START SOURCE TEXT

The following keys in the config files will be used:

client: a dask client to run all tasks
tasks: a list of dask tasks
post-tasks: a list of callables that will run locally in sequence after all dask tasks are finished.

The function apply() is available in analysis_dask as an combination of coffea.dataset_tools.preprocess and coffea.dataset_tools.apply_to_fileset with additional friend tree and preprocessing cache support.

Classifier Plot Processor¶

A basic plot processor is implemented in processors/classifier.py as BasicPlot. This processor will read the selections and reconstructed objects from the friend tree for classifier input and plot the SvB distributions and other kinematic variables after JCM and FvT reweighting. The friend trees are passed through a dictionary with the keys following the conventions:

The keys of FvT friend trees are required to match the pattern FvT{suffix}. Then, the hist collection will be structured as follows:
- all data without any reweighting will be stored as process=data
- the 3b data with only JCM reweight will be stored as process=Multijet_JCM, tag=fourTag
- the 3b data with both JCM and FvT reweight will be stored as process=Multijet{suffix}, tag=fourTag per each suffix.
The keys of SvB friend trees are required to match the pattern SvB{suffix}. Then, the hist collection will be structured as follows:
- if at least one SvB is provided, the processor will repeat the following for each SvB: set SvB_category=ggF/ZZ/ZH/failed for each event based on the highest score; plot everything in the BasicHists template with prefix SvB{suffix}.
- if no SvB is provided, all events will get SvB_category=uncategorized and the prefix for all plots will be all.

0-1 JCM, 0-n FvT, 0-n SvB are acceptable.

For example, if FvT_v1, FvT_v2, SvB_vA and SvB_vB are provided, the hist collection will have a structure like:

categories:
    process: [data, Multijet_JCM, Multijet_v1, Multijet_v2, ...]
    year: [UL18, UL17, UL16_preVFP, UL16_postVFP]
    tag: [fourTag, threeTag]
    region: [SR, SB]
    SvB_category: [ggF, ZZ, ZH, failed]
hists:
  - SvB_vA.score
  - SvB_vA.canjets.pt
  - SvB_vA.othjets.pt
  - ...
  - SvB_vB.score
  - SvB_vB.canjets.pt
  - SvB_vB.othjets.pt
  - ...

where the combinations data,fourTag,SR (blind), Multijet_JCM,threeTag, Multijet_v1,threeTag and Multijet_v2,threeTag will be empty.

Note

In general, new object reconstructions need to be added to the BasicPlot.__call__, while new hists need to be added to the BasicHists template.

Classifier Plot Configurations¶

The configurations are defined in different levels:

config/classifier_plot.cfg.yml: defines the workflow to plot all input datasets, merge hists and dump to a file. If you just want to run the workflow, you don't need to change anything in this file. For new plotting workflows, you can add a new key at the same level as 2024_v2.

END SOURCE TEXT
START EXTRACTED ENTRIES

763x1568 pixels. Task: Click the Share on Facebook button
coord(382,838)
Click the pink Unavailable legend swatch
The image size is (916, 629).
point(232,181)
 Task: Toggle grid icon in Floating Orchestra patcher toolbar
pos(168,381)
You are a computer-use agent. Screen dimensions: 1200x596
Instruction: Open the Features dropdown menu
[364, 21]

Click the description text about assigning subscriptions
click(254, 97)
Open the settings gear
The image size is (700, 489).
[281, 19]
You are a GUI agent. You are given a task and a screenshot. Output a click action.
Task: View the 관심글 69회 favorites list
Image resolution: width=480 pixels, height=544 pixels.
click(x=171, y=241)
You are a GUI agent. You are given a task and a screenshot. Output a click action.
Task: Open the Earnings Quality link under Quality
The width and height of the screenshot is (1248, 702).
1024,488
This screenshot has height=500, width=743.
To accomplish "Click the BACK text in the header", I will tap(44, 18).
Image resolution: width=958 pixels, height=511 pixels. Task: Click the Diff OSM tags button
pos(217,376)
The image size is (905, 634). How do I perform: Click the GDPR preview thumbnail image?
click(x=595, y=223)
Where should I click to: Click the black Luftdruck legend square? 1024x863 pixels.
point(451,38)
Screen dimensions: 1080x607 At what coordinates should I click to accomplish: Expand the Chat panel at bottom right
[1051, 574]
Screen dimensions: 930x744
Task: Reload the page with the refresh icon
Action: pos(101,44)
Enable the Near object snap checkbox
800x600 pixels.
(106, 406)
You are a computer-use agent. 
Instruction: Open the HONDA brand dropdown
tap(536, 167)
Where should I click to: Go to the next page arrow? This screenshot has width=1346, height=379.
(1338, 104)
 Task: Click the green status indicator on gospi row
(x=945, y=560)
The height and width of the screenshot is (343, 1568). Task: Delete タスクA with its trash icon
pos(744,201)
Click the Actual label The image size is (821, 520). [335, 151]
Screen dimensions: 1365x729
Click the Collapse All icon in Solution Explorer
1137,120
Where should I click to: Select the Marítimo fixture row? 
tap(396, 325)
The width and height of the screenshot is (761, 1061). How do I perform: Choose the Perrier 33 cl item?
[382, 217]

END EXTRACTED ENTRIES

- **YOUR TASKS**:
[1] Answer these questions from the classifier plot documentation:
(a) In which file is the basic plot processor implemented, and under what name?
(b) What SvB_category do all events get when no SvB is provided?
(c) Where do new hists need to be added?
[2] Print the classifier plot documentation between "The following keys" and "preprocessing cache support.", inclusive.
[3] Translate this sentence from the classifier plot documentation into Spanish: "In general, new object reconstructions need to be added to the BasicPlot.__call__, while new hists need to be added to the BasicHists template."

- **SOLUTIONS PER TASK**:
[1]
(a) In processors/classifier.py, as BasicPlot.
(b) SvB_category=uncategorized.
(c) To the BasicHists template.

[2]
The following keys in the config files will be used:

client: a dask client to run all tasks
tasks: a list of dask tasks
post-tasks: a list of callables that will run locally in sequence after all dask tasks are finished.

The function apply() is available in analysis_dask as an combination of coffea.dataset_tools.preprocess and coffea.dataset_tools.apply_to_fileset with additional friend tree and preprocessing cache support.

[3] En general, las nuevas reconstrucciones de objetos deben añadirse a BasicPlot.__call__, mientras que los nuevos histogramas deben añadirse a la plantilla BasicHists.